Records excerpted from a collection:
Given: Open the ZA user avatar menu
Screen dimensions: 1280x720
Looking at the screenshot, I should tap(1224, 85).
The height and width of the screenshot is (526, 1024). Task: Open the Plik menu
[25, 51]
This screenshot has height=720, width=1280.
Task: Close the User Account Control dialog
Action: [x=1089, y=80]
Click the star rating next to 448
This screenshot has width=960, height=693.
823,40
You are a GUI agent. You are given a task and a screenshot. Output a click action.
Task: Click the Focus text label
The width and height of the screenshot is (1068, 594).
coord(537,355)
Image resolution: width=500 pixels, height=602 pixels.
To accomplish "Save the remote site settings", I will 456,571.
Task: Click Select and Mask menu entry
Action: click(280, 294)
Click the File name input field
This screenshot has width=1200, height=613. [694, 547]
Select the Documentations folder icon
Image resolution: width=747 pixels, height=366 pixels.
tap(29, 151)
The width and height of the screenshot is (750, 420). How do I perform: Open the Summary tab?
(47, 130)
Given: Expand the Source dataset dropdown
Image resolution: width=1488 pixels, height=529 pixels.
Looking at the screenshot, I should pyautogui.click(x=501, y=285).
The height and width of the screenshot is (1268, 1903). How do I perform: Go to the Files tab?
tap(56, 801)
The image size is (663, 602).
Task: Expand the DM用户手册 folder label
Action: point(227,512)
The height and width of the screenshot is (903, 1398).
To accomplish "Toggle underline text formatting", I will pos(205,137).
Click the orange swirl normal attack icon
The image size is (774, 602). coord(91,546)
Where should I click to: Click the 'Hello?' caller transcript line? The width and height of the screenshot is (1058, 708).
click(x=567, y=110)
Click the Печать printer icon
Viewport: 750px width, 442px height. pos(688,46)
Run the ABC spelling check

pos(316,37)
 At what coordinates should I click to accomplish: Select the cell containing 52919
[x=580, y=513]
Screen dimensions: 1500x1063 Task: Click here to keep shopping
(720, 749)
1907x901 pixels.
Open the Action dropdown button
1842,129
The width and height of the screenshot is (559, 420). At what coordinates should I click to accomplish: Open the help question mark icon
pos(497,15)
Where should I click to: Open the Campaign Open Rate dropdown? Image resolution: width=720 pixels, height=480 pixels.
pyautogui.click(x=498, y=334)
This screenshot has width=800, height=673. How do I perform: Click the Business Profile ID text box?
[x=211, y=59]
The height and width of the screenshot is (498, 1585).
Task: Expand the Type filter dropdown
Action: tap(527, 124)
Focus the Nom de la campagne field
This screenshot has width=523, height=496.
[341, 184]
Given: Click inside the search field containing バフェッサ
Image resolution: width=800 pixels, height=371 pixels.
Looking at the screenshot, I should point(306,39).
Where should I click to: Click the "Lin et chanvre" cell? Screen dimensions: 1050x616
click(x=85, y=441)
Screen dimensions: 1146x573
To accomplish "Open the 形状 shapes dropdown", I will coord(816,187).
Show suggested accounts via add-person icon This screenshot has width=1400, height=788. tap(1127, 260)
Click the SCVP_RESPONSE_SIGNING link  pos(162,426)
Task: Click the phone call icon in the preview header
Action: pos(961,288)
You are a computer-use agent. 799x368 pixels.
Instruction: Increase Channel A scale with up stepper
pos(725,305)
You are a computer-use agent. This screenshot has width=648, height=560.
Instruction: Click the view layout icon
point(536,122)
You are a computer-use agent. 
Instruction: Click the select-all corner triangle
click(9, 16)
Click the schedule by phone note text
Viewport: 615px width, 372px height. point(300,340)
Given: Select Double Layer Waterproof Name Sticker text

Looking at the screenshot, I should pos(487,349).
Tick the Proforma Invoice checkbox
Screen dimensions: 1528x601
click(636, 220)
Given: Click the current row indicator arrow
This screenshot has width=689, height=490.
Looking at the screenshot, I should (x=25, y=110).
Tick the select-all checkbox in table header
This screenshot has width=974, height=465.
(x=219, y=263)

## To do
Look for the string "agent" in the data above and return every line that has it.

## Reply to the task
You are a GUI agent. You are given a task and a screenshot. Output a click action.
You are a computer-use agent. 799x368 pixels.
You are a computer-use agent. This screenshot has width=648, height=560.
You are a computer-use agent. 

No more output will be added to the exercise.